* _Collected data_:
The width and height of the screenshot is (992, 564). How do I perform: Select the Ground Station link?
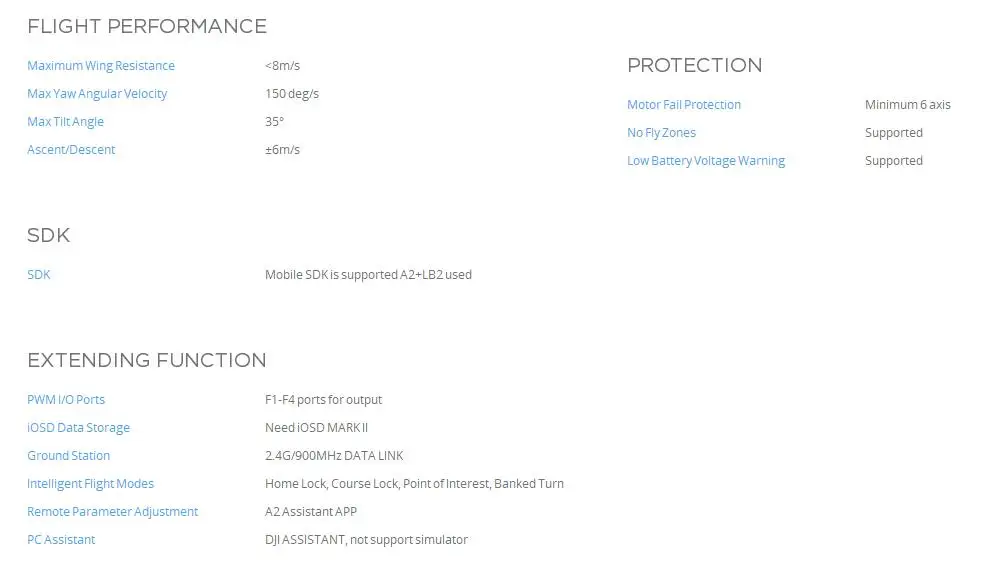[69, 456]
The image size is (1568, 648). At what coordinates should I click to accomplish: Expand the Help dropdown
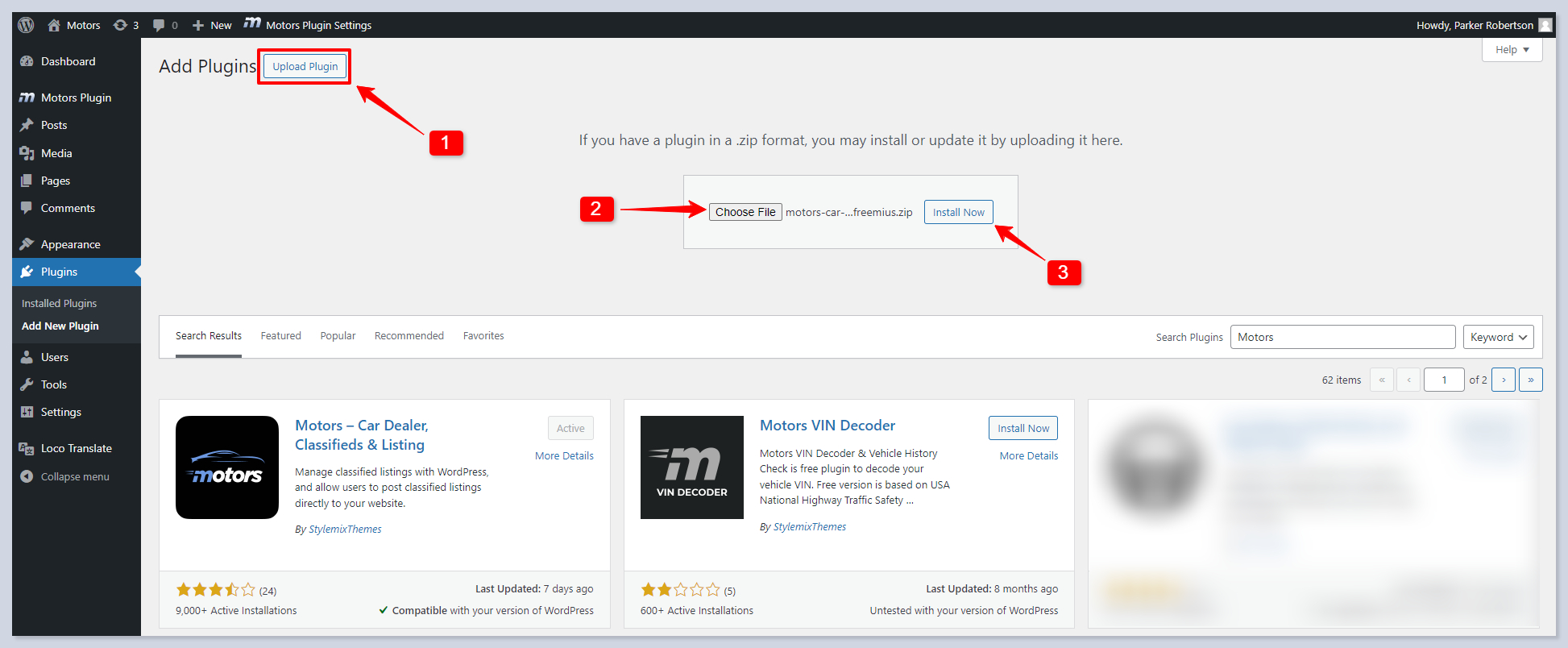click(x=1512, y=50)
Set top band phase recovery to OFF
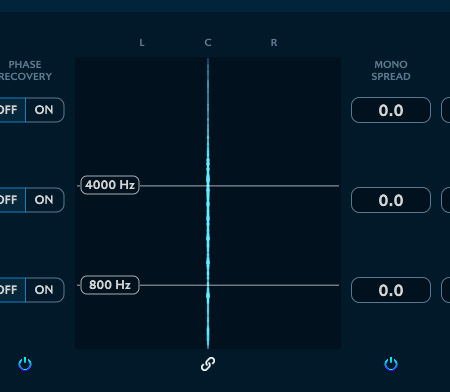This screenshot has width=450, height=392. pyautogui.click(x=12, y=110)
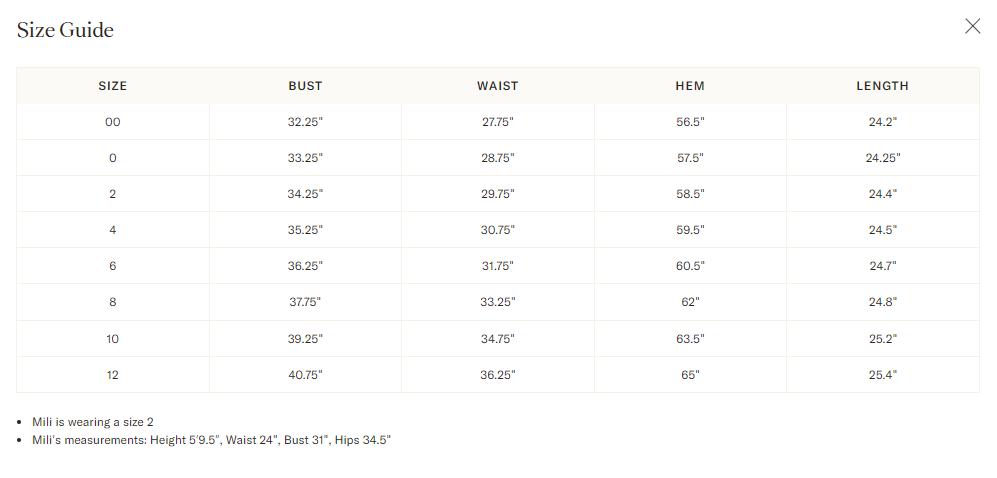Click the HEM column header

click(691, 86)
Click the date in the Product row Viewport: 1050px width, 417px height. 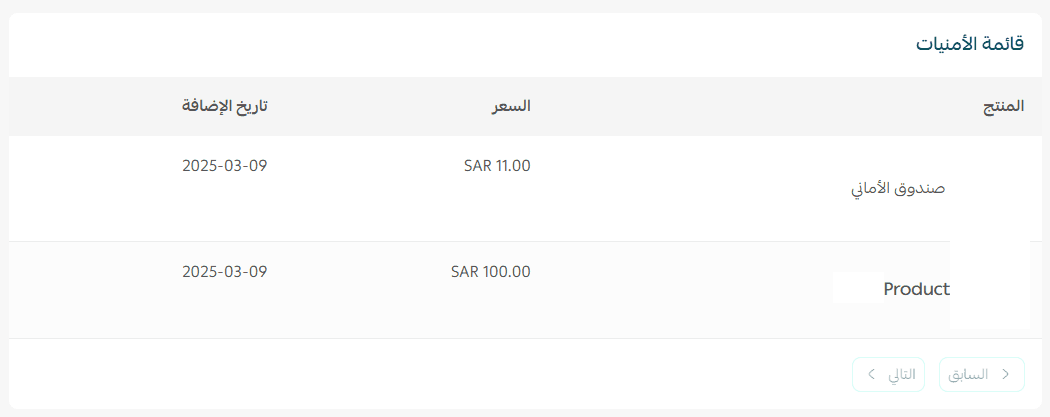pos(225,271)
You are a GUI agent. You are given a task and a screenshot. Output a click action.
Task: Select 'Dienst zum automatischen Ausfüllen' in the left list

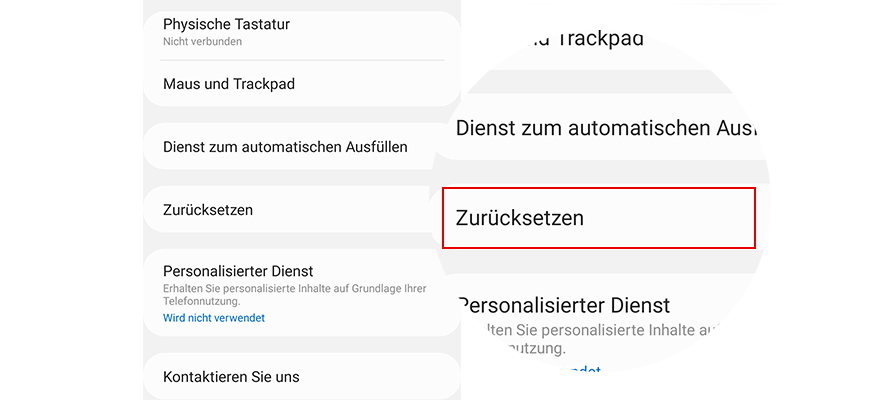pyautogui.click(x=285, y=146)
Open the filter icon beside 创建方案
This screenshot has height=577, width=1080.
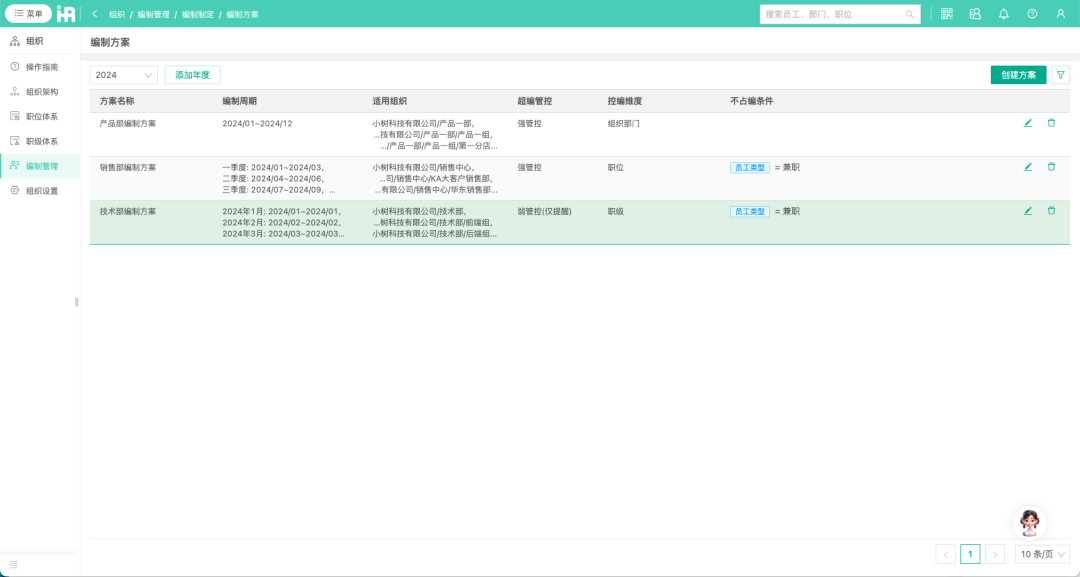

* _Assignment_: Exclude the pictures, and output exactly the lines from the one with "Open the filter icon beside 创建方案" through the last line of the records, both included.

* _Response area_:
Open the filter icon beside 创建方案
This screenshot has height=577, width=1080.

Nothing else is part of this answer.